You need the analysis done with the appropriate rigor, using data science methods at corporate scale—think about both in-sample and out-of-sample testing, the diversity of populations, and different demographics. This way, when you release the solution into the wild, you have a rational understanding of where it will work and where risks might lie.
Next, you want to involve the groups within your organization that can make risk-based decisions. Whether it’s business leaders, legal, compliance, or human resources, these teams need to assess the solution. For example, you might say, "This will work 98% of the time, but here’s the 2% where we want you to weigh in." This is similar to what happens in contract negotiations—there are compromises, and someone needs to make a risk-based determination. A contract specialist or lawyer helps the business make that decision.
Going back to having a robust team, what are the gaps you most often see in building out that team, and what creative solutions have you brought to the table to help fill those gaps?
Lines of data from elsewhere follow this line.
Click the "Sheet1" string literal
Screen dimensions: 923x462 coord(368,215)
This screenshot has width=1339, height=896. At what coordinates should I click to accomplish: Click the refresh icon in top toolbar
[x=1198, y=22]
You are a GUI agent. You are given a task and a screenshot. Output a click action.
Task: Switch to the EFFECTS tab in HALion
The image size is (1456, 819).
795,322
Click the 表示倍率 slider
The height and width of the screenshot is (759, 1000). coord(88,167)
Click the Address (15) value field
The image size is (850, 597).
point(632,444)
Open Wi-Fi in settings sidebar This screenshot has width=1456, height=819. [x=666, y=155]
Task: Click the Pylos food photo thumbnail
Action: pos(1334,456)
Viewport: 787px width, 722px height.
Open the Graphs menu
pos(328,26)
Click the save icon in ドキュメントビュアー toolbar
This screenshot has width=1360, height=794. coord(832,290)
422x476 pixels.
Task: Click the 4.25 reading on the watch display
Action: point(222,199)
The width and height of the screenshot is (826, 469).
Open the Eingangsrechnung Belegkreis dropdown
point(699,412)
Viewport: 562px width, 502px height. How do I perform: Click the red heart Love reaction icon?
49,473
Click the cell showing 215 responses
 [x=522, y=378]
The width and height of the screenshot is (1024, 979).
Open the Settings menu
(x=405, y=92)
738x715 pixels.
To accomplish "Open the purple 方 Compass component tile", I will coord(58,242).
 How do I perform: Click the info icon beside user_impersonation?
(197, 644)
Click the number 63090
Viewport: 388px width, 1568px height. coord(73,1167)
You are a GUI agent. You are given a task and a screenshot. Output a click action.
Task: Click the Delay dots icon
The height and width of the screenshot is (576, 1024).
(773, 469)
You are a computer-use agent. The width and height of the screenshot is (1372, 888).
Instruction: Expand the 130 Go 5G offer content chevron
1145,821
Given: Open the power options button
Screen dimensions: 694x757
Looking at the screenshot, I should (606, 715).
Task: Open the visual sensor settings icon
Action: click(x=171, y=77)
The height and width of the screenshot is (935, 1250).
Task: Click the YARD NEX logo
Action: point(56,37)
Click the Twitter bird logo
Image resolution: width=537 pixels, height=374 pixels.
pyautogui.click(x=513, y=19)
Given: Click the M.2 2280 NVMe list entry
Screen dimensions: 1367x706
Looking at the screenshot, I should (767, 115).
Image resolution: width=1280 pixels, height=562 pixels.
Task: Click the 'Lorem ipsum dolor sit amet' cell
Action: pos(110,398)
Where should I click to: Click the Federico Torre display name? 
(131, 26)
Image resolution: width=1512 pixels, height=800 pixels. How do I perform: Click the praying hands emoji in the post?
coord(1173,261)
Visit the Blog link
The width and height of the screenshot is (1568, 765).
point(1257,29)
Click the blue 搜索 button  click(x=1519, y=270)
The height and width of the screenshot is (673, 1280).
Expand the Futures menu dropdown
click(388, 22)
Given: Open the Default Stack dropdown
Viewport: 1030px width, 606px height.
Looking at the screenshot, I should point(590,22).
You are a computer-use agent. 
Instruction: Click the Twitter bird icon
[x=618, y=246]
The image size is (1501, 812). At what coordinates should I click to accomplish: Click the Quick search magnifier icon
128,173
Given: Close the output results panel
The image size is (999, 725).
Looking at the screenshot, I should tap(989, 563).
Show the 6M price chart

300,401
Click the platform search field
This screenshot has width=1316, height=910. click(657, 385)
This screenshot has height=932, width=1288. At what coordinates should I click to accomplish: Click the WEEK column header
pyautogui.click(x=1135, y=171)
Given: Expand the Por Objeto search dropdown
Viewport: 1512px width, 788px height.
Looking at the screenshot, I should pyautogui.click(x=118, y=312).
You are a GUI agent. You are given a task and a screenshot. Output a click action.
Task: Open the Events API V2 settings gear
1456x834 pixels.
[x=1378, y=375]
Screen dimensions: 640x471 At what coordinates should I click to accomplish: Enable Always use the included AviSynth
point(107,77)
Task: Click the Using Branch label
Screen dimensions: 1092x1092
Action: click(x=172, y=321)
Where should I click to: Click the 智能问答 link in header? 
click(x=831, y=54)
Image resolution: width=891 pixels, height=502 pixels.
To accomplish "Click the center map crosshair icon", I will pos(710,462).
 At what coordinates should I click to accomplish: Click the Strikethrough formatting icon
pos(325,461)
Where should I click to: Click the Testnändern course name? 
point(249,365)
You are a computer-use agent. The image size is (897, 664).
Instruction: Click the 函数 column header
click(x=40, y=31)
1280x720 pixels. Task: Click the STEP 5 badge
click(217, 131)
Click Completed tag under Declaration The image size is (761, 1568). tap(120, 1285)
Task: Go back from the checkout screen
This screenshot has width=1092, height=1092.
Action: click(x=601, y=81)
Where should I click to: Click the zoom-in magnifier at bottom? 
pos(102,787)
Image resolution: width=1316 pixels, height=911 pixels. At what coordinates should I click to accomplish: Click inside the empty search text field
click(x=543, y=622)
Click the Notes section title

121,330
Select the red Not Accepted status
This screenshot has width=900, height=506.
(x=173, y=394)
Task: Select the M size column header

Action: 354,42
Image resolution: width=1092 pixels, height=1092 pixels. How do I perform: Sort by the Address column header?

Lindsay Mico: I’ll admit, I’m biased. I’m a data scientist, so I’m advocating for more data science here. But I’ve noticed, both in public and private conversations with peers, that many organizations aren’t hiring large numbers of data scientists to build and manage these applications. Instead, they’re letting engineering teams handle the development.
And again, that’s fine. I’m not trying to gatekeep the process. But in order to properly govern AI, you absolutely need scientists—people who understand experimental design. That’s really the core of what we’re doing. Analyzing whether something works is essentially an experiment. You’re collecting data, stratifying it, sampling it, and using statistical methods to estimate performance, with uncertainty. That’s just experimental design.
I’m originally a research scientist. Not every data scientist comes from that background; many are engineers who’ve learned the math along the way. But I truly believe that having a scientific background is essential for properly analyzing data. It’s not much different from conducting clinical trials. We’re not reinventing the wheel here. It’s the same process we use when testing if a vaccine or a new drug works. We just need to bring that approach to AI and generate numbers that allow for informed decisions about risk and reward.
To close out the conversation, let’s touch on adaptability, particularly when it comes to regulations and compliance. From your perspective, how do you build out and implement a governance framework in a way that’s agile and adaptable to an ever-changing regulatory landscape?
Lindsay Mico: For a bit of context, I’m a contributor to CHAI, the Coalition for Health AI. CHAI has been navigating this issue while building an AI model card—a standardized documentation format for AI applications in healthcare. The goal was to align with best practices and federal regulations. As we launched into January, we had draft guidance from various federal agencies. That guidance may or may not be adopted, and it’s uncertain. So, we’ve had to, in very practical terms, navigate this process.
For me, a good way to think about this is that as AI professionals and data scientists, we already know how to document performance. We don’t need new processes for that. Just as IT professionals know how to document installation and data flows, we can approach the problem from first principles. We can do what should be done, and then, when regulations emerge, it’s mostly about additional refinement or reformatting.
But if you’ve already done the work—documenting performance, stratifying data by factors like education, demographics, gender, age, race, and income—you’re already most of the way there. You might not have everything, but you’ll have done the scientifically rational and appropriate work.